Jyuto sudah membunuh ratusan pemburu iblis dan puluhan pilar. Tapi hanya ada satu yang tidak pernah bisa ia cabik-cabik tubuhnya.
"Jyuto-san?"
Sebuah suara menarik paksa kesadaran Jyuto.
"Kau melamun?"
Jyuto berkedip beberapa kali. Sepertinya ia memang habis melamun.
"Jiro?"
Senyum cerah mampir di wajah Jiro kemudian. "Malam ini bulannya indah, ya?"
Jyuto mendongak, melihat objek yang dimaksud Jiro. Pemuda itu benar. Bulan purnama malam itu memancarkan cahaya begitu terang. "Ya, indah."

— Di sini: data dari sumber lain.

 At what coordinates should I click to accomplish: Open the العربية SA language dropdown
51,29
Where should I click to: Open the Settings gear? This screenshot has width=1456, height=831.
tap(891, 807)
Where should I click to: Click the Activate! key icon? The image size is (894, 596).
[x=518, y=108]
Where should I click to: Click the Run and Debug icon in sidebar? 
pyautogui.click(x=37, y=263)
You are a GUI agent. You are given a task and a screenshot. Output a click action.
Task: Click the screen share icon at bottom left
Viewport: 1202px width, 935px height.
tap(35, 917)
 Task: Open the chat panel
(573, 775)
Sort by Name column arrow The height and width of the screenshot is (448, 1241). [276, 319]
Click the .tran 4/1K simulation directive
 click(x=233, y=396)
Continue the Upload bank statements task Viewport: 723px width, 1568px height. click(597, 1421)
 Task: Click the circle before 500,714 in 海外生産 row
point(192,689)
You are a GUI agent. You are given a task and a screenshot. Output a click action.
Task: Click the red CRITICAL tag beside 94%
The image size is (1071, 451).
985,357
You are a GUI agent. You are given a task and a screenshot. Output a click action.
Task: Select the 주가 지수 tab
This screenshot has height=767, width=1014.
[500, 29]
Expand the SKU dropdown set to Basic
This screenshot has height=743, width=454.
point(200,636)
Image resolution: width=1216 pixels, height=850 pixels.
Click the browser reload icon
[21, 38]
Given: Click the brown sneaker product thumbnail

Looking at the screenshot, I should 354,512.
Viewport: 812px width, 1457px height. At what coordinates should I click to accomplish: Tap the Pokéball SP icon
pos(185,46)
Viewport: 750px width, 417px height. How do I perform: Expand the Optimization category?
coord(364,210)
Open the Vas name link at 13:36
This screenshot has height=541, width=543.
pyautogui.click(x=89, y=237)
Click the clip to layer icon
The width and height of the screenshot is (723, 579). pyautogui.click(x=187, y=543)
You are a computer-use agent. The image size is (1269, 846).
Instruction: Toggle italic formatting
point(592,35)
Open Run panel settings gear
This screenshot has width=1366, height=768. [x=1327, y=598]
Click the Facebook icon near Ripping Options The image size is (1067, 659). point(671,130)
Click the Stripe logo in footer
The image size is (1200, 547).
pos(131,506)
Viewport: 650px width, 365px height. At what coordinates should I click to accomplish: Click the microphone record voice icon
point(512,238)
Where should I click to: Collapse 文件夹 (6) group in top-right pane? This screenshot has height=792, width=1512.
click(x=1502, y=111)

Jiro mengangguk antusias. Kemudian, ia duduk di sebelah Jyuto di tepi sebuah bukit.
"Kau datang untuk menemuiku lagi? Aku terharu, lho, ada yang mengunjungi tiap hari." Tangan Jyuto merayap di pinggang Jiro, mulutnya didekatkan di telinga, sengaja merendahkan suaranya untuk menggoda si manusia.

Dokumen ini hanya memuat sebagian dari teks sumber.